Проходивший обучение в Германии Ломоносов отсылает оду в Петербург, приложив к ней «Письмо о правилах российского стихотворства». «Письмо...» перекликалось с идеями В.К.Тредиаковского, чей «Новый и краткий способ к сложению российских стихов» Ломоносов изучил перед тем. Но сама ода, написанная четырёхстопным ямбом с чередованием перекрёстной и парной рифм, оказалась ни на что не похожей:
Восторг внезапный ум пленил,
Ведёт на верьх горы высокой,
Где ветр в лесах шуметь забыл;
В долине тишина глубокой.
Внимая нечто, ключ молчит,
Который завсегда журчит
И с шумом вниз с холмов стремится.
Лавровы вьются там венцы,
Там слух спешит во все концы;
Далече дым в полях курится.
Когда зимой 1740 г. в Петербургской академии наук читали только что полученную оду, все были весьма удивлены и новым размером, и эмоциональной мощью стиха, и способностью стихотворца «уноситься куда-то вместе со звуками», как спустя сто лет написал о поэзии Ломоносова Н.В.Гоголь. В то время большинство русских пиитов писали силлабическими размерами, то есть с равным количеством слогов в каждой строке. Те же, кто обратился уже к тонической системе, делали пока только робкие попытки.

Содержимое набора данных:

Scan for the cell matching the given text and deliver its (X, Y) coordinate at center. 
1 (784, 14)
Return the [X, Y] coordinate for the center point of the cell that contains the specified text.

Задание: Перескажите, пожалуйста, текст об оде Ломоносова в двух предложениях. Эти данные здесь никак не используются.

Ожидаемый ответ: Во время обучения в Германии Ломоносов отправил в Петербург оду, написанную четырёхстопным ямбом, и приложил к ней «Письмо о правилах российского стихотворства». Когда зимой 1740 г. оду прочитали в Петербургской академии наук, всех удивили её новый размер и эмоциональная мощь, тогда как большинство русских пиитов в то время писали силлабическими размерами.